Bisnis.com, JAKARTA – Harga minyak dunia masih berpotensi melemah hingga akhir tahun 2022 di tengah sejumlah sentimen seperti penurunan permintaan dari China dan pembahasan kesepakatan nuklir Iran.
Meski demikian, OPEC+ diprediksi akan mengambil langkah–langkah strategis untuk mengerek harga hingga ke level US$100 per barel.
Komisaris Utama PT HFX Internasional Berjangka Sutopo Widodo menjelaskan, harga minyak mentah masih cenderung tertekan karena OPEC+ tidak membahas potensi pengurangan produksi minyak mentah hingga saat ini.
Harga minyak sempat reli pada pekan lalu ketika Arab Saudi membahas kemungkinan bahwa OPEC+ perlu membatasi pasokan karena terputusnya harga minyak berjangka.
“Pasar akan mencermati pertemuan OPEC+ pada Senin, 5 September yang membahas tingkat produksi minyak mentah,” kata Sutopo saat dihubungi Bisnis, Jumat (2/9/2022).
Pelemahan harga minyak juga disebabkan oleh penurunan indeks S&P 500. Tercatat, indeks tersebut terkoreksi ke level terendah dalam 6 pekan terakhir pada Kamis kemarin. Hal ini membuat kepercayaan pasar terhadap prospek ekonomi dan permintaan energi melemah.
Baca Juga
Sutopo melanjutkan, pergerakan harga minyak global ke depannya akan dipengaruhi oleh sejumlah sentimen. Faktor pendukung untuk harga minyak adalah komentar dari Iran yang mengatakan bahwa pembicaraan dengan AS terkait kesepakatan nuklir akan berlarut-larut hingga bulan depan.

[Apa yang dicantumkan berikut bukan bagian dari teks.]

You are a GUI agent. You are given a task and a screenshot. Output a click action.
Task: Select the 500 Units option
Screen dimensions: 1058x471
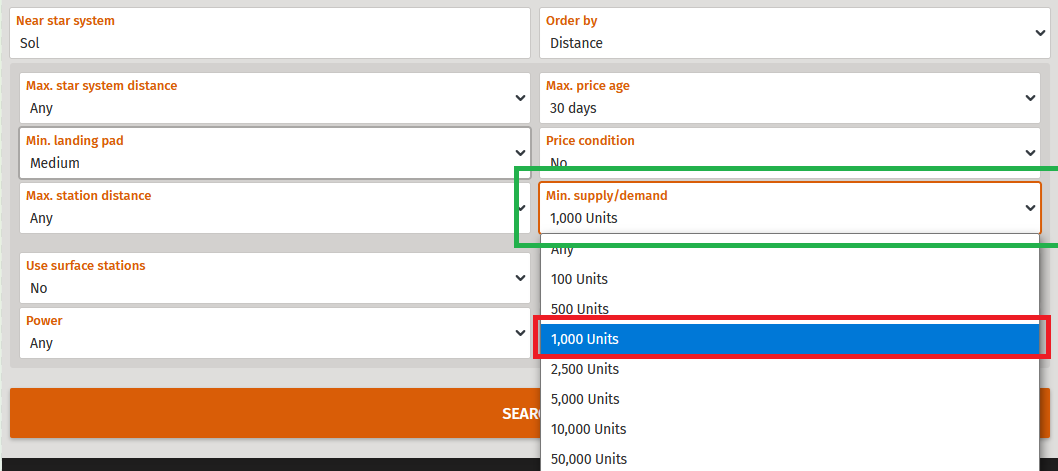coord(789,309)
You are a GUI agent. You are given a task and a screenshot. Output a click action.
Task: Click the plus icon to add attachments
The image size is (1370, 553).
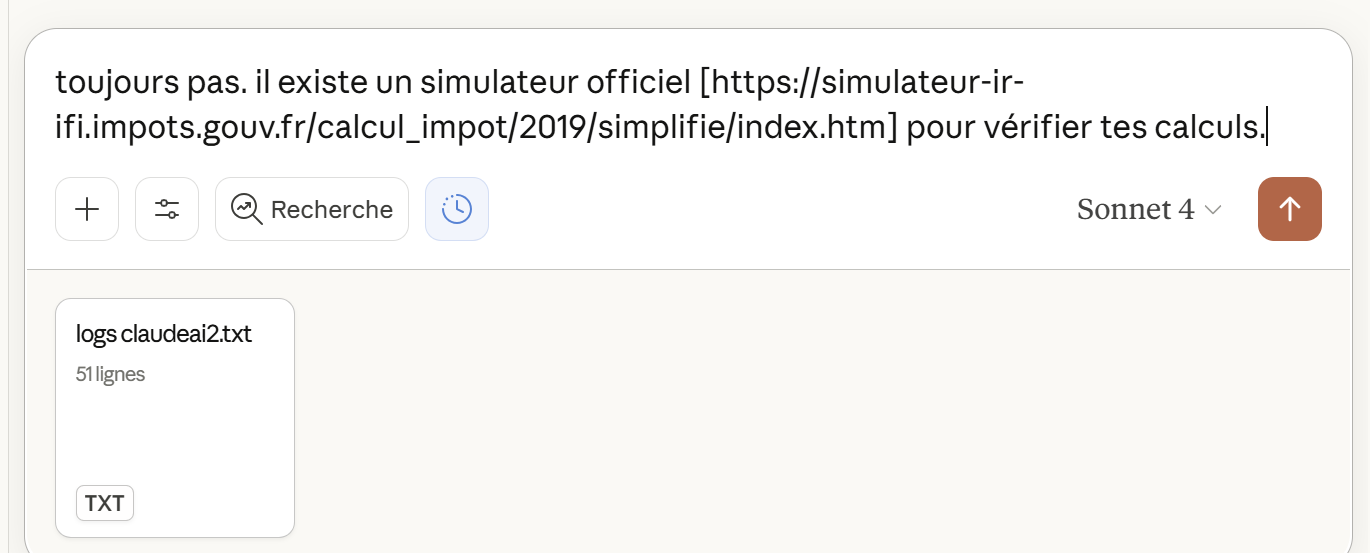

“Pernyataan ini mengekang spekulasi bahwa kesepakatan yang akan segera terjadi nantinya mencabut sanksi terhadap Iran. Sehingga, Iran nantinya dapat mengekspor minyak ke pasar global,” jelas Sutopo.
Sementara itu, berkurangnya permintaan dari China akan menjadi faktor bearish untuk harga minyak mentah. Permintaan minyak China pada Juli tercatat turun 9,7 persen yoy menjadi 12,16 juta barel per hari. Permintaan minyak China pada Januari-Juli turun 4,6 persen yoy menjadi 12,74 juta barel per hari.
Sutopo memprediksi OPEC+ akan menahan harga minyak dunia di angka US$100 hingga akhir tahun. Langkah tersebut akan dilakukan melalui pengurangan produksi minyak global.
Namun, prospek pertumbuhan ekonomi karena kenaikan suku bunga juga dapat berdampak negatif bagi harga minyak karena pembelian yang dilakukan dalam denominasi dolar AS tentunya akan menjadi mahal bagi pembeli luar negeri.
“Tetapi, menurut kami lemahnya permintaan juga tidak menutup kemungkinan membawa turun harga minyak hingga ke US$75 sebelum prospek membaik,” pungkasnya.